The high-rise is the designer’s first residential project on the East Coast, according to the developers. Renderings for the units show rooms decked out with white-oak cabinets as well as marble and other natural stone elements to create a self-proclaimed aesthetic of “elegant, effortless luxury” — a look familiar to Marmol Radziner, which put together residences for such high-profile clients as actress Demi Moore and Red Hot Chili Peppers singer Anthony Kiedis.
The condos are slated to hit the market later this spring, and the inventory includes two-bedrooms starting at $1.9 million, three-bedrooms at $2.9 million, four-bedrooms at $5 million, and five-bedrooms at $5.5 million.
And if all stays on track, homeowners should be able to walk into their new palaces in the park sometime next summer, the builders said.

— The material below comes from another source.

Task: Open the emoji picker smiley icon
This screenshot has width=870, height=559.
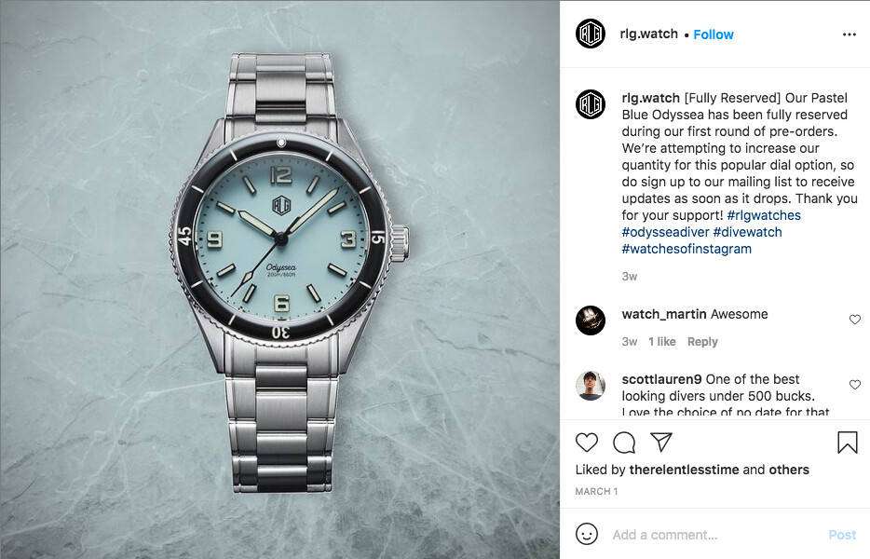Action: pyautogui.click(x=587, y=534)
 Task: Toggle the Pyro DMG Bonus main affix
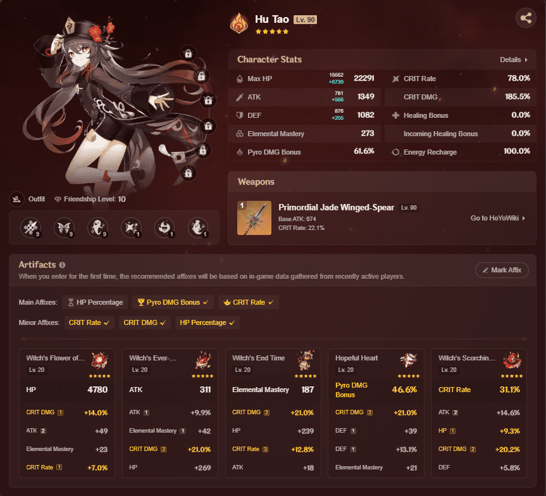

The developers have yet to announce an interior-design firm for the 140 rentals inside the shorter 15-story tower at 15 Bridge Park Drive, 100 of which will be so-called affordable apartments doled out via the city’s housing lottery.
That high-rise, which topped out earlier this year, is set to open next spring, according to its creators.
For years, the two towers — whose structures themselves were designed by local firm ODA New York — stood at the epicenter of a contentious lawsuit after civic group the Brooklyn Heights Association sued the park over their creation back in 2016.
But a judge in February ruled in favor of the meadow and the development — months after her predecessor permitted construction of the towers to begin — and Heights Association leaders later said they would not seek an appeal, leaving the builders free to finish the job they began last July.